Myanmar elections to prolong dictatorship
* Ruling junta billed polls as a key step toward democracy
* Philippines calls Yangon elections ‘farce’
YANGON: The political party of detained pro-democracy leader Aung San Suu Kyi, which has opted out of the upcoming elections, said that the poll will only prolong military dictatorship and noted that citizens had the right not to vote, a party statement said.
The ruling junta has billed the election as a key step toward democracy after five decades of military rule. But critics say that oppressive rules governing campaigning, the repression of the main opposition party and the new Constitution insures that the military will continue its commanding role after the polls.
A statement by Suu Kyi’s National League for Democracy, seen Tuesday night, said the election on Nov. 7 would merely activate a 2008 constitution which ‘does not guarantee ethnic rights, civil rights, basic human rights and other democratic rights.’

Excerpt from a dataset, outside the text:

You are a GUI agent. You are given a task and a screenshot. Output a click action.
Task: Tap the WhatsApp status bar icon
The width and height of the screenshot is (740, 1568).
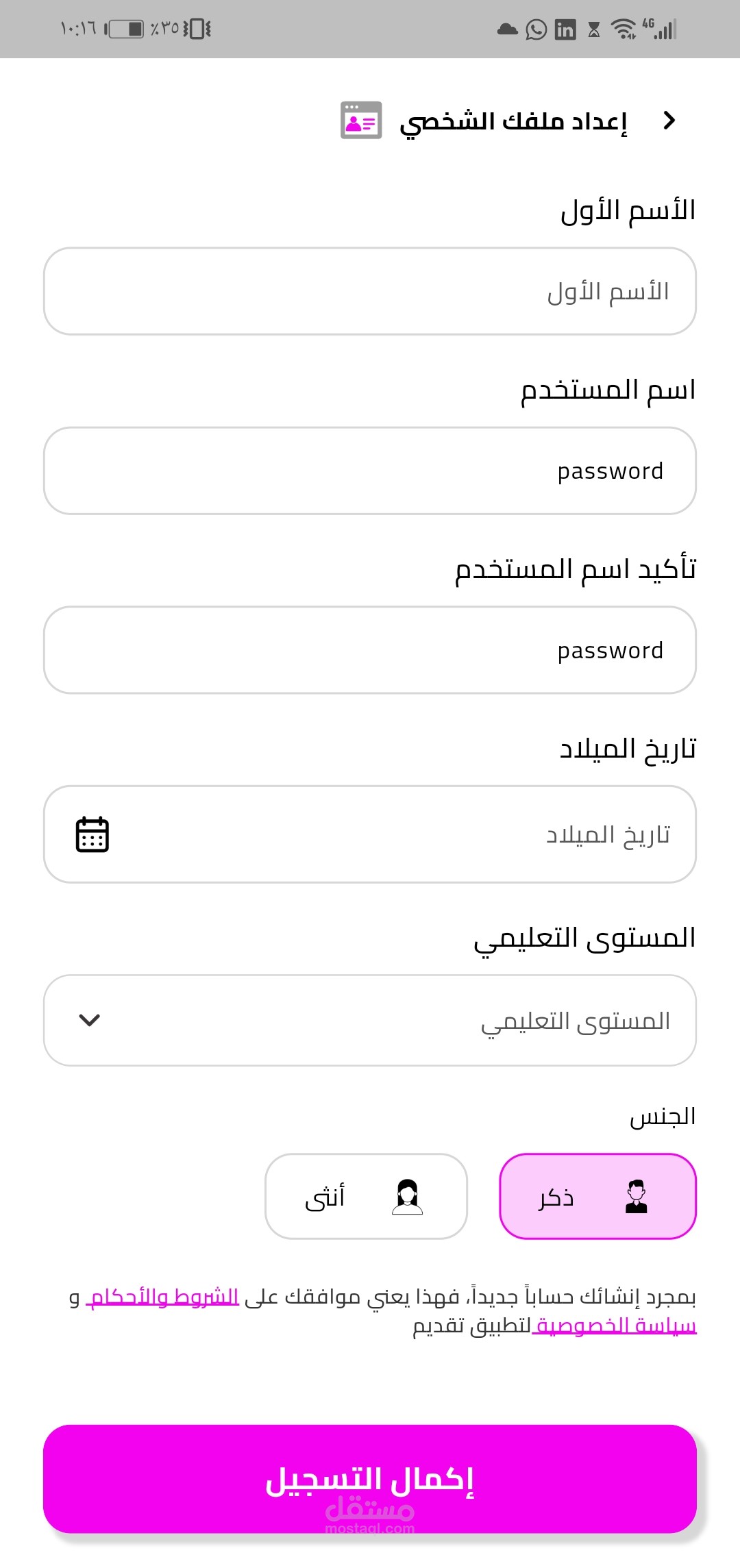pyautogui.click(x=536, y=29)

The National League for Democracy statement also called on voters to file complaints with police if they are coerced by anyone to vote. Suu Kyi, the Nobel Prize laureate still under house arrest, said earlier that citizens have the right not to vote and that forcing others to vote amounts to breaking the law. She has carefully avoided asking voters to take any specific action, evidently to avoid prosecution under broadly defined laws.
Separately, Myanmar’s election is a democratic farce, the Philippines said in a document outlining President Benigno Aquino’s position at an Asian summit this week where differences over the military-ruled nation could bring discord.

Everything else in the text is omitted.